TASK TO COMPLETE >> Reproduce the entries shown below only from the line with "Letakonasa.si (124, 2493)" down to the line with "JYSK - JYSK", keeping both end lines and copying each one exactly.

SUPPLIED MATERIAL >>
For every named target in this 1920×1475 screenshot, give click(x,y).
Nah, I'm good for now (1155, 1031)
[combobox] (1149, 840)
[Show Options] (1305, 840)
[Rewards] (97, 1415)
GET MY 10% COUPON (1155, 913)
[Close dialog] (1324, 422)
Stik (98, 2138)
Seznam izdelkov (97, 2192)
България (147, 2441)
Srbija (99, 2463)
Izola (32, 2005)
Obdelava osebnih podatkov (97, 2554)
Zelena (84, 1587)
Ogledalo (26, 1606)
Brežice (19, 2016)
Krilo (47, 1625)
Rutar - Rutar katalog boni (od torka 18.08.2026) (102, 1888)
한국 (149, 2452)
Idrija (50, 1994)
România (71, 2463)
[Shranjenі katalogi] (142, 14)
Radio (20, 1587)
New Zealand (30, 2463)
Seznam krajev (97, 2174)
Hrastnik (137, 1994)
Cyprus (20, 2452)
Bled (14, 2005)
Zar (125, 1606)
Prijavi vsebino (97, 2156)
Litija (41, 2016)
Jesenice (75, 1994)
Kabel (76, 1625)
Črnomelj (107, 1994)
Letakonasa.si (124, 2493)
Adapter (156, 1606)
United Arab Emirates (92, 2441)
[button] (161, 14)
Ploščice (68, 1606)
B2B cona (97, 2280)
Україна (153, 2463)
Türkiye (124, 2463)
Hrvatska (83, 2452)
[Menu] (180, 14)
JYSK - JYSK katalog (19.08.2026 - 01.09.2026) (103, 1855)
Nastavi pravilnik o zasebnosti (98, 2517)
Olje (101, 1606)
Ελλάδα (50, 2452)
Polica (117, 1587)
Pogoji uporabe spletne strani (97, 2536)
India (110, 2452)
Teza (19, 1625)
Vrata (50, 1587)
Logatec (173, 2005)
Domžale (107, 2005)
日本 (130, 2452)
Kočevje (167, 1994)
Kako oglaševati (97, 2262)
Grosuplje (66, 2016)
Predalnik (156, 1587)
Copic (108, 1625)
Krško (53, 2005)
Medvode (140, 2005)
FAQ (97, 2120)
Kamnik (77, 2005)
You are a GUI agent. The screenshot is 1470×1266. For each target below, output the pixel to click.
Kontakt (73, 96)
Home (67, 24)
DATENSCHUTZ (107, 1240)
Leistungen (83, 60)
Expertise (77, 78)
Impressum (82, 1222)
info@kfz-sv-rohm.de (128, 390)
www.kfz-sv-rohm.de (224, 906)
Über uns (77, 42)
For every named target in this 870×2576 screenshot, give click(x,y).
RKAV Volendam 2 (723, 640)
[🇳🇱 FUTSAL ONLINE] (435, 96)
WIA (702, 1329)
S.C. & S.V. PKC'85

OUTPUT BELOW >>
Letakonasa.si (124, 2493)
Adapter (156, 1606)
United Arab Emirates (92, 2441)
[button] (161, 14)
Ploščice (68, 1606)
B2B cona (97, 2280)
Україна (153, 2463)
Türkiye (124, 2463)
Hrvatska (83, 2452)
[Menu] (180, 14)
JYSK - JYSK katalog (19.08.2026 - 01.09.2026) (103, 1855)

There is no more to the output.